For both mRNA & microRNA quantification, total RNA was isolated with the mirVana miRNA Isolation Kit (Ambion, AM1561) as per according to the manufacturer’s instructions. For microRNAs analysis, RNA was reverse transcribed using the TaqMan microRNA reverse transcription kit. Each cDNA generated was then further amplified using TaqMan® PreAmp Master Mix (Applied Biosytems). miRNA profiling was performed using quantitative real time-PCR utilizing TaqMan low density array (TLDA) microfluidic cards (Human miR v2.0, Applied Biosystems) on the 7500 Fast Real-Time System. qPCR data was than analyzed using StatMiner Software. Selective microRNA was validated by using TaqMan expression assay with miRNA-specific primers using 20ng RNA. RNU48 was used as an endogenous control to normalize expression. For gene expression analysis, TaqMan gene expression assay was used.

Immunoblots and antibodies

Protein extraction and immunoblot analysis were performed using the standard protocol. Antibodies used were as follows: anti GAPDH (Millipore MAB374), Anti-ERG (Abcam ab92513), Anti-AR (Active Motif 39781), anti-PMEPA1 (ABNOVA H00056937-M01), Anti-PSA (DakoCytomation A05662), anti-p53 DO1 (Santa Cruz biotech, sc126), anti-SIRT1 and Acetyl-p53(Lys379) (Cell Signaling 2493 and 2570).

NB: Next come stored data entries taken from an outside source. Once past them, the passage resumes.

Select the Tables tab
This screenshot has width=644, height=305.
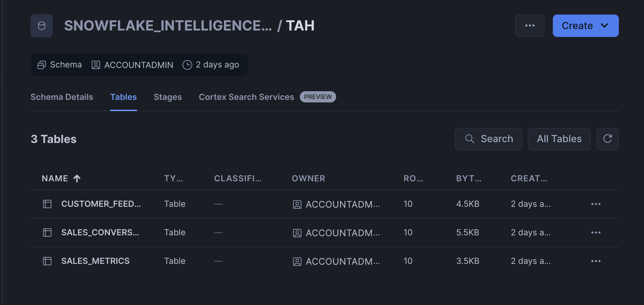pyautogui.click(x=123, y=97)
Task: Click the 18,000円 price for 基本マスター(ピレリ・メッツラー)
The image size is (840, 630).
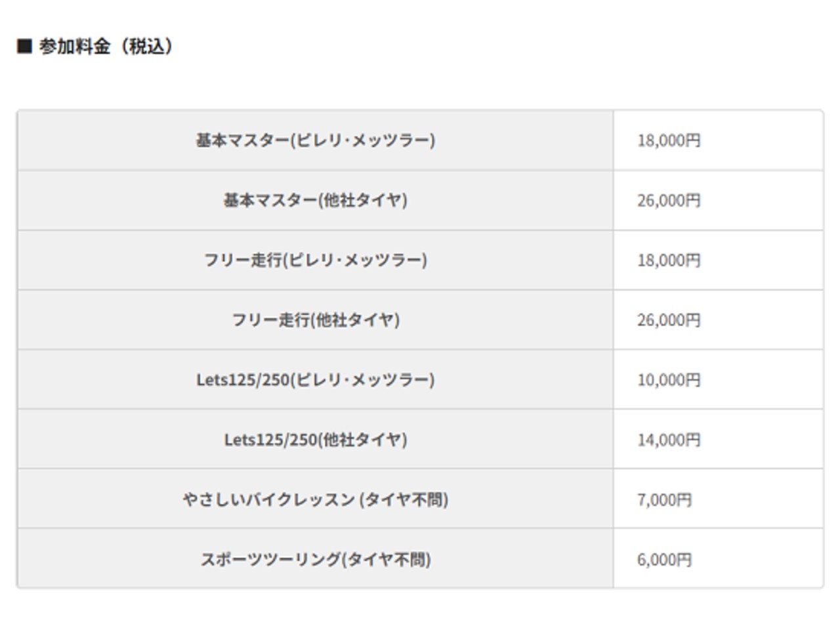Action: 669,140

3′-UTR constructs/luciferase assay

LnTE3 cells were seeded at 2.5 × 105 cells per well in 6-well plates. The next day, 250 ng pMIR-REPORT Luciferase vector, including 3′-UTR of SIRT1 (WT and mutant, Addgene), β-galactosidase and precursor miR-449a or scrambled controls were transfected by using siPORT NeoFX transfection reagent. Luciferase assays were performed by using the dual-light system reporter assay system (Applied Biosystems) for combined detection of firefly luciferase and β-galactosidase 48 h after transfection.

ACKNOWLEDGMENTS

We thank Natallia Mikhalkevich (USUHS) for helpful discussions. We also thank Shilpa Katta (CPDR, USUHS) for help with in silico analyses, and Swathi Kalurupalle for technical assistance (USUHS).

CONFLICTS OF INTEREST

All authors have no conflicts of interest in this study.

GRANT SUPPORT

This study was supported by the John P. Murtha Cancer Center, Walter Reed-Bethesda, USA.

FOOTNOTES

Disclaimer: The views expressed are those of the authors and do not reflect the official policy or position of the Uniformed Services University of the Health Sciences, the Department of the Defense, or the United States government.

Abbreviations

UTR: Untranslated Region; CaP: Prostate Cancer; ERG: V-Ets Avian Erythroblastosis Virus E26 Oncogene Homolog; SIRT1: Sirtuin 1; AR: Androgen Receptor; PSA: Prostate Specific Antigen; PMEPA1: Prostate Transmembrane Protein, Androgen induced 1; TMPRSS2: Transmembrane Protease Serine2.